Putz says she wasn’t necessarily trying to create change, as much as acknowledge the change that was already happening.
“There were businesses out there that were doing good things. And that was really why it came about. We wanted to say thank you for what they were doing. But also it has led into a list of best business practices for being green, and supporting community, that other businesses now have. Sometimes they can pick up things from this list.”
The Sitka Global Warming Group and Sustainable Sitka score nominations in six categories: waste reduction, energy conservation, transportation, green materials, green products, and community environmental education.
Karen Parker, with the Alaska Computer Center, says she didn’t wait for someone else to nominate her business.
“A lot of these are good business practices, and good for the environment at the same time, so we said, Since we’re doing it anyhow, let’s put in a nomination. And we did.”
The Alaska Computer Center has won a Sitka Green Business Award at the platinum level for all four years. That means they participate in over 15 green business practices.
Rob Parker appreciates the expansion in Sitka’s recycling program he’s seen since 2009.
“We collect cardboard, plastics, and then make a pilgrimage once a week to the recycling place. And as we’ve done that over the years I can see that the recycling people have given us more and more alternatives of materials that we can recycle.”
Rob and Karen Parker display a Green Business Award certificate at their sales counter. Other than that, there’s nothing about the appearance of their business that shouts “green.” But they believe the program has value, beyond just feeling good about the environment.
“There are people who will bring used ink cartridges back because they know we recycle them, when they’re getting their new ink cartridges. Or people who get a new battery backup because it’s more energy efficient than whatever’s been going on, and it preserves equipment. So, in that way I’d say they’re aware of it, and they appreciate we’re doing it, and would like to do it themselves.”

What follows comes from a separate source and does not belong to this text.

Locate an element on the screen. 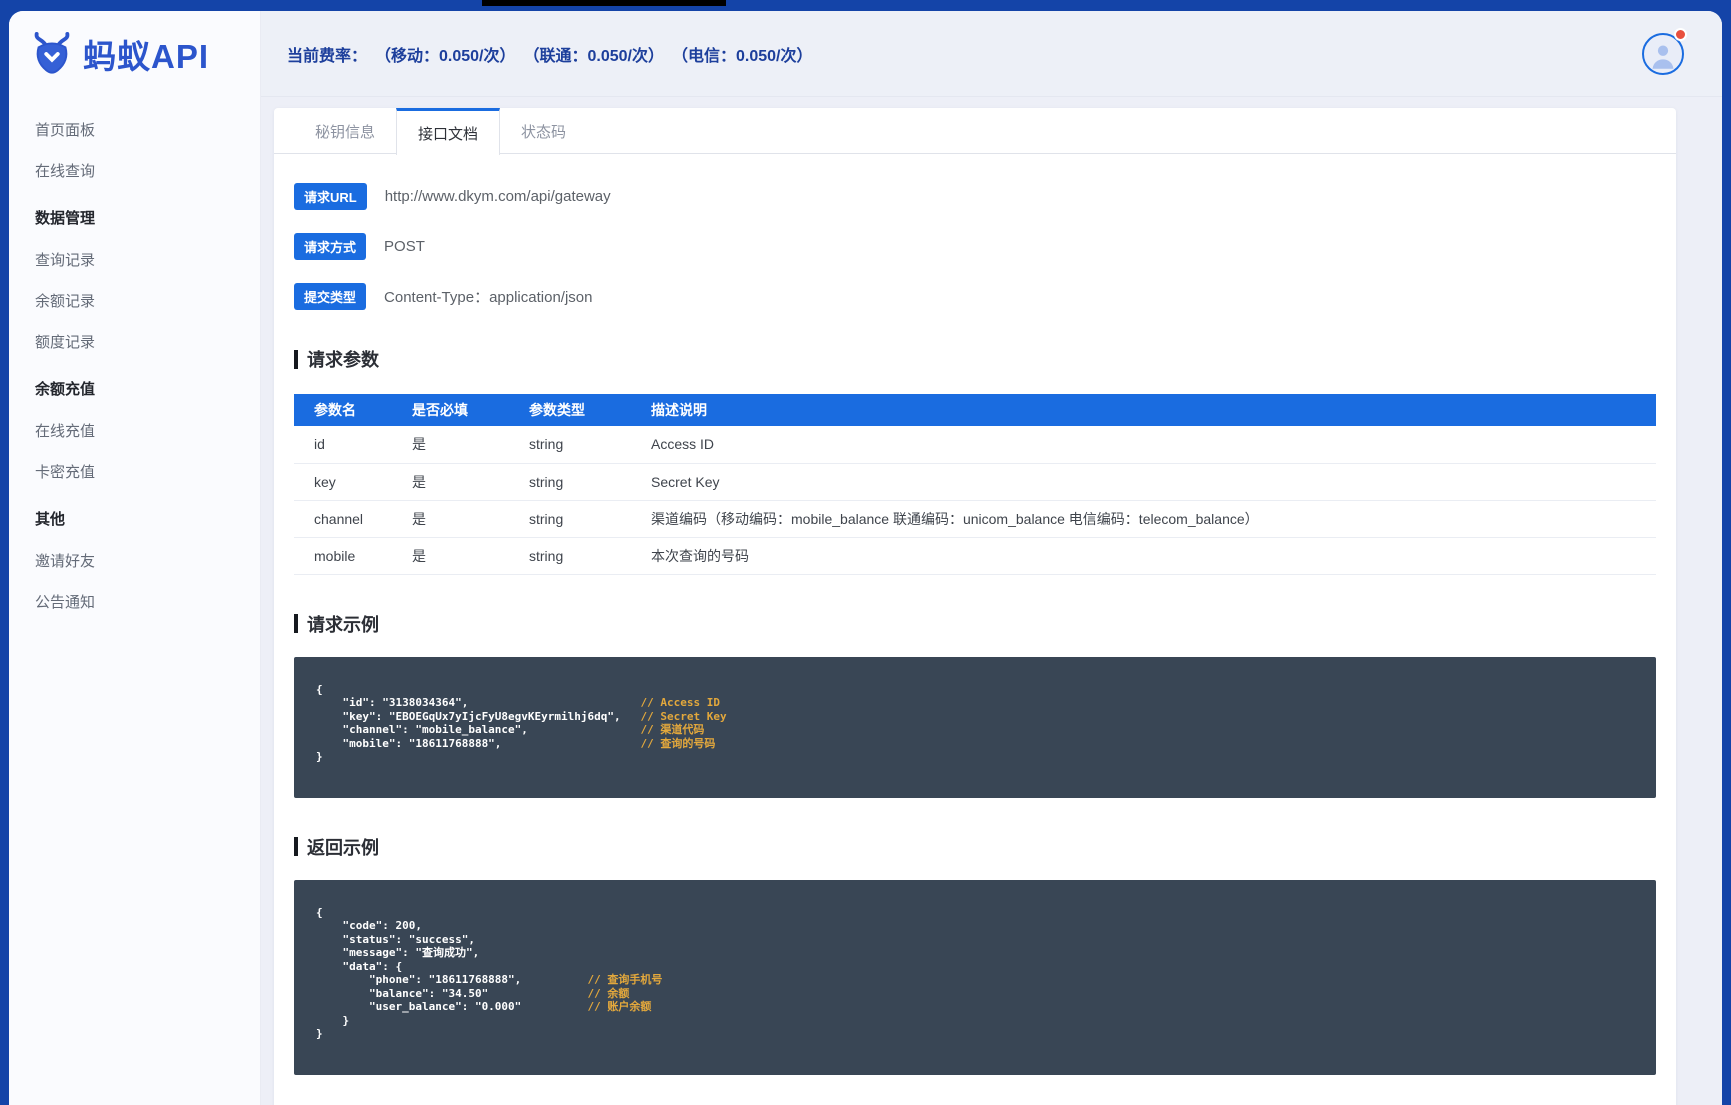 This screenshot has width=1731, height=1105. code-text: "mobile": "18611768888", is located at coordinates (409, 743).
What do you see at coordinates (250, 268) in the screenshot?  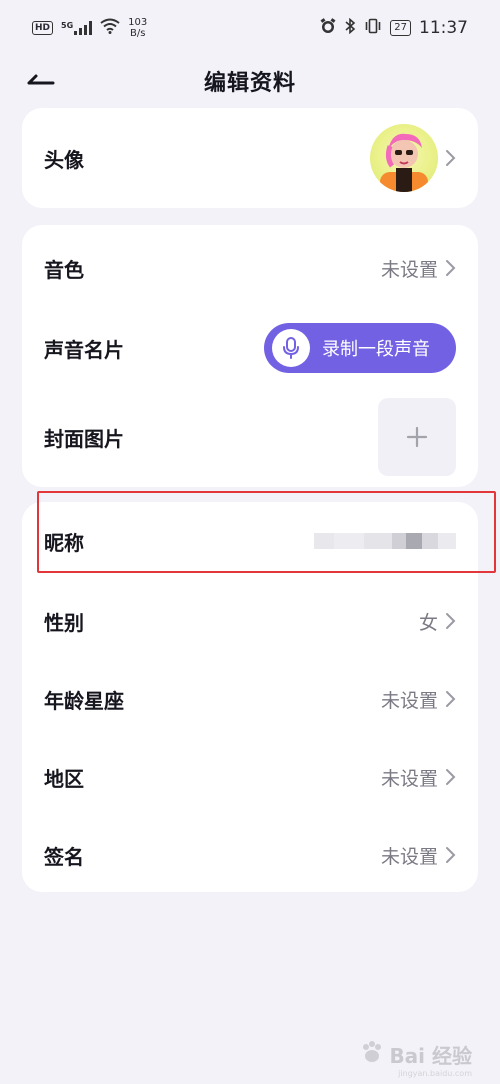 I see `timbre-row: 音色 未设置` at bounding box center [250, 268].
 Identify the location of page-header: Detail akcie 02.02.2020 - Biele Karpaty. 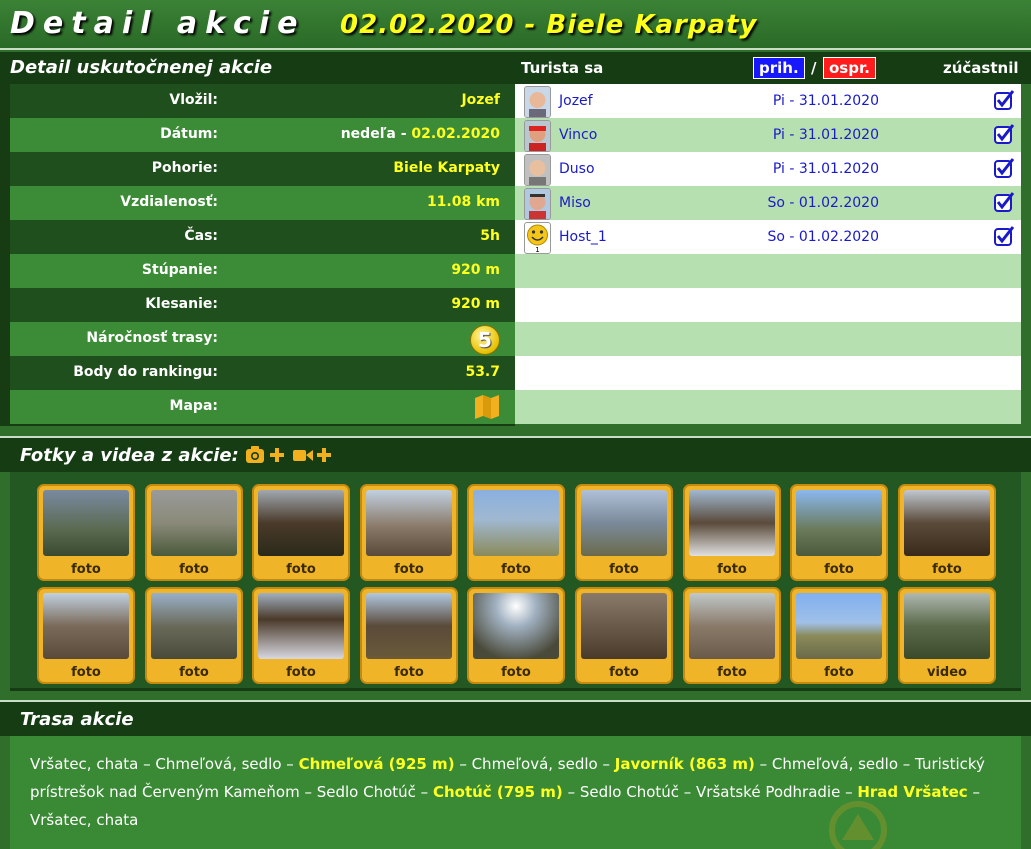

Twenty-six winners is a lot of businesses in Sitka. Even KCAW received a platinum award. The group also gave special recognition to fishermen, for their contribution the the local Fish-to-Schools program.
Putz and Sustainable Sitka want to give out even more awards this year, in another round in April. For Michelle Putz, the Green Business Awards won’t be over until there are no losers.
“I would love to have a big event. Presenting the awards at something very public. That would be a nice next step.”
KCAW’s Holly Keen contributed to this report.